He was contrasting salvation by grace through faith against the
idea of salvation by the law, and by doing good works, and as
we said then, if you think that salvation comes from good works;
works don't work.
Salvation does not come by keeping the Old Testament law. The
purpose of the law is to convict us of sin, not to save us. The
law cannot save anybody, all it does is show us our shortcomings
contrasted against the holiness of God.
So if you think you will please God and gain admission to heaven
by doing something, doing some good work, it won't happen. No
matter how good a work it is, like trying to keep all the rules,
even Bible rules, like the Ten Commandments.
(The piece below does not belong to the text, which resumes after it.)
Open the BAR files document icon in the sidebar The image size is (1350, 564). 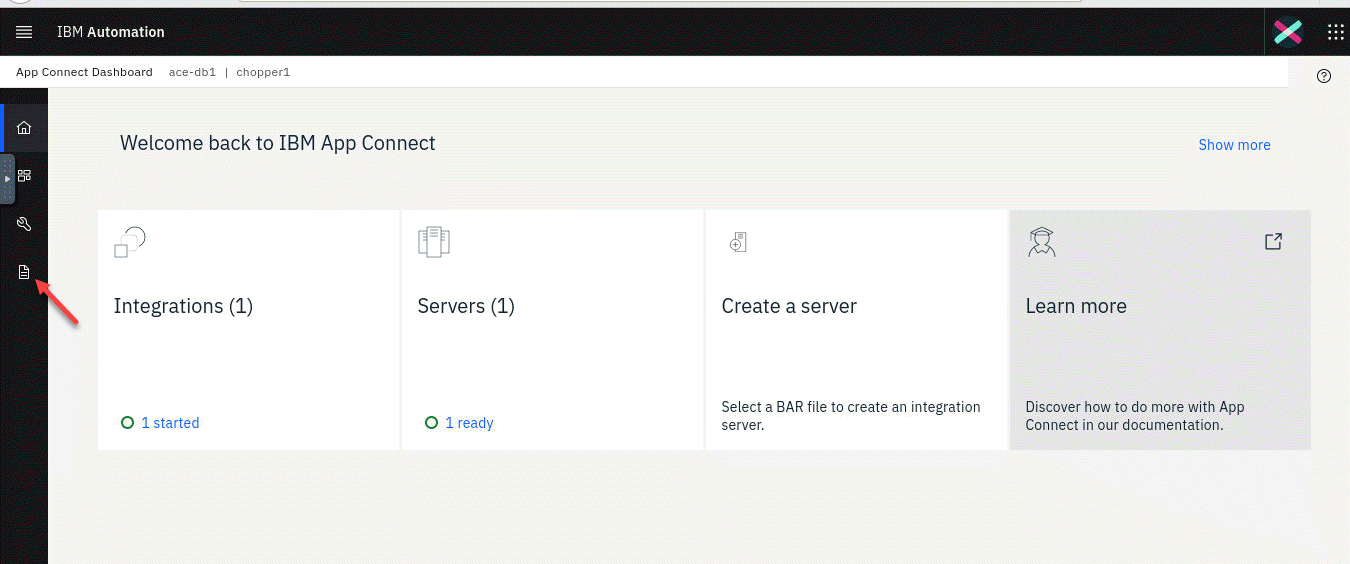[x=24, y=272]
That's not what the
Ten Commandments are for. They are to show us that we are sinful,
convict us, and drive us to Christ for salvation, they cannot
save us of themselves.
Does that mean that we don't have to worry about works at all?
Does it mean that we Christians don't need to be concerned about
what we do, only about what we believe? Just have faith, and then
sit back and relax, and wait for Jesus to return and take us home?
What do we as Christians need to do about works? How do works
fit in with faith in Christ? Last month we looked at one side
of the coin, salvation by faith alone, today we look at the other
side; Christian works.
If you have your Bibles with you today, and I hope you do, turn
to James 2:14.
"What doth it profit, my brethren, though a man say he hath
faith, and have not works? can faith save him?
Jam 2:15 If a brother or sister be naked, and destitute of daily
food,
Jam 2:16 And one of you say unto them, Depart in peace, be ye
warmed and filled; notwithstanding ye give them not those things
which are needful to the body; what doth it profit?
Jam 2:17 Even so faith, if it hath not works, is dead, being alone."
I have heard people say that James and Paul are not consistent
in their teachings on faith as opposed to works, that Paul is
saying one thing, and James is saying another thing. Nay, nay.
There is no disagreement at all. It is just two different approaches
to the same topic. James comes at it from one direction, and Paul
comes at it from another.
Turn back to Galatians 5,
verse 1. After arguing for four chapters that a believer is justified
by faith alone, without the law or circumcision, Paul summarizes
by saying: "Stand fast, therefore in the liberty with which
Christ hath made us free and be not entangled again with
the yoke of bondage."
And then Paul turns around in verse 6 and says the same thing
that James is saying: "For in Jesus Christ neither circumcision
availeth any thing, nor uncircumcision; but faith which
worketh by love."
Faith which works by love. Would that be anything
like seeing a brother or sister that needed clothes or food, and
you told them, "Be warmed and filled," and then you
gave them some sweats and a jacket, and sent them home with a
sack of groceries? Probably.
Then in chapter six, verse 10, he tells us: "As we have therefore
opportunity, let us do good unto all men, -an action,
a good work- especially unto them who are of the household of
faith." The thing that we have to get a hold of here, is
that works don't save us, keeping the Ten Commandments don't save
us, but there is still something that we need to be doing. There
are still good works for Christians to do.
Which brings us to the question of today's sermon; when
we do good works, who is it that does them, really? Is it us?
Do we get to take the credit? Or is it God? Does He get the credit?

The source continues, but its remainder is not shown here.